## Given request
Reproduce the entries below verbatim, beginning at the line that contains "Screen dimensions: 955x537" and continuing through the last line of the entries.

## Records for the task

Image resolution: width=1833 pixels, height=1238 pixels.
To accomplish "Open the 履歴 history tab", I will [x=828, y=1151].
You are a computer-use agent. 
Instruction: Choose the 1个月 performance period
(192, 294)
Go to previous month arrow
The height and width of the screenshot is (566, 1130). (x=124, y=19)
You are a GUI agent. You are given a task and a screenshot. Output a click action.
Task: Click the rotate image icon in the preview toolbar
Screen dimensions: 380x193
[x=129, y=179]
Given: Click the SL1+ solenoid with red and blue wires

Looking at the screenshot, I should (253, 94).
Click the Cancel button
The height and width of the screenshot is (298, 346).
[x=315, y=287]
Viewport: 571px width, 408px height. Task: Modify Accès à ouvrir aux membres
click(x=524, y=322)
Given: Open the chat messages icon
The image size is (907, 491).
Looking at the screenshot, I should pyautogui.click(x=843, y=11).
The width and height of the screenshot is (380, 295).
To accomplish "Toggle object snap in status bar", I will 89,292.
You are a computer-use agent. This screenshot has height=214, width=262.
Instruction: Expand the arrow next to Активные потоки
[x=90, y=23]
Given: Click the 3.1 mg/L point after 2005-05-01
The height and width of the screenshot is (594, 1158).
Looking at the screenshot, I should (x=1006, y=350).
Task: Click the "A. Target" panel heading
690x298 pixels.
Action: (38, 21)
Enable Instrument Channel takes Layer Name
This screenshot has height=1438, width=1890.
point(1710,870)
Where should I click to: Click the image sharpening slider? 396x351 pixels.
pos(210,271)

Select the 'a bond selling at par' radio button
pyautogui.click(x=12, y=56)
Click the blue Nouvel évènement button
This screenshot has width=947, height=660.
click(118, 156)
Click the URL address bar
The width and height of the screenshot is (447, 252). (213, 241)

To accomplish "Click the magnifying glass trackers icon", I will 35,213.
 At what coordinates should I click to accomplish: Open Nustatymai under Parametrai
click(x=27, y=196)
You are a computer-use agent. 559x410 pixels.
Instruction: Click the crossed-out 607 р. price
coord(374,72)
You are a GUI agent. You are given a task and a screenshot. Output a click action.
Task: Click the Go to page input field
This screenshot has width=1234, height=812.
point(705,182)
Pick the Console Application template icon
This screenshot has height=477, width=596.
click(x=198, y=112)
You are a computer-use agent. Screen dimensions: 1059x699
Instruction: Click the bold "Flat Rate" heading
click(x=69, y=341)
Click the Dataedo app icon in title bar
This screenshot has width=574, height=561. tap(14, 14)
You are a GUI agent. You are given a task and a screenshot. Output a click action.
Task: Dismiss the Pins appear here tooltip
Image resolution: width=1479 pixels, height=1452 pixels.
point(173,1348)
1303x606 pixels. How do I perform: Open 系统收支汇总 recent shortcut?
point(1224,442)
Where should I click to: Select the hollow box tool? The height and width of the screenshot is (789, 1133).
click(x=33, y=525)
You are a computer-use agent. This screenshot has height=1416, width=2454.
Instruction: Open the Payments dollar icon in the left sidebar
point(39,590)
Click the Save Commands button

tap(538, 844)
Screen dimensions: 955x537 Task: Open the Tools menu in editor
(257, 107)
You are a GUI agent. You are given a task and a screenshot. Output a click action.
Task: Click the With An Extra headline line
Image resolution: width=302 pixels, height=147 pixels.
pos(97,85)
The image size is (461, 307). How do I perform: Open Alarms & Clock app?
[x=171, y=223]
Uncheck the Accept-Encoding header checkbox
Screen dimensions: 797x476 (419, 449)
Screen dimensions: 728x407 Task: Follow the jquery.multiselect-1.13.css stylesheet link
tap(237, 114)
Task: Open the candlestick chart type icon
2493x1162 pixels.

## Result for this task
Screen dimensions: 955x537 Task: Open the Tools menu in editor
(257, 107)
You are a GUI agent. You are given a task and a screenshot. Output a click action.
Task: Click the With An Extra headline line
Image resolution: width=302 pixels, height=147 pixels.
pos(97,85)
The image size is (461, 307). How do I perform: Open Alarms & Clock app?
[x=171, y=223]
Uncheck the Accept-Encoding header checkbox
Screen dimensions: 797x476 (419, 449)
Screen dimensions: 728x407 Task: Follow the jquery.multiselect-1.13.css stylesheet link
tap(237, 114)
Task: Open the candlestick chart type icon
2493x1162 pixels.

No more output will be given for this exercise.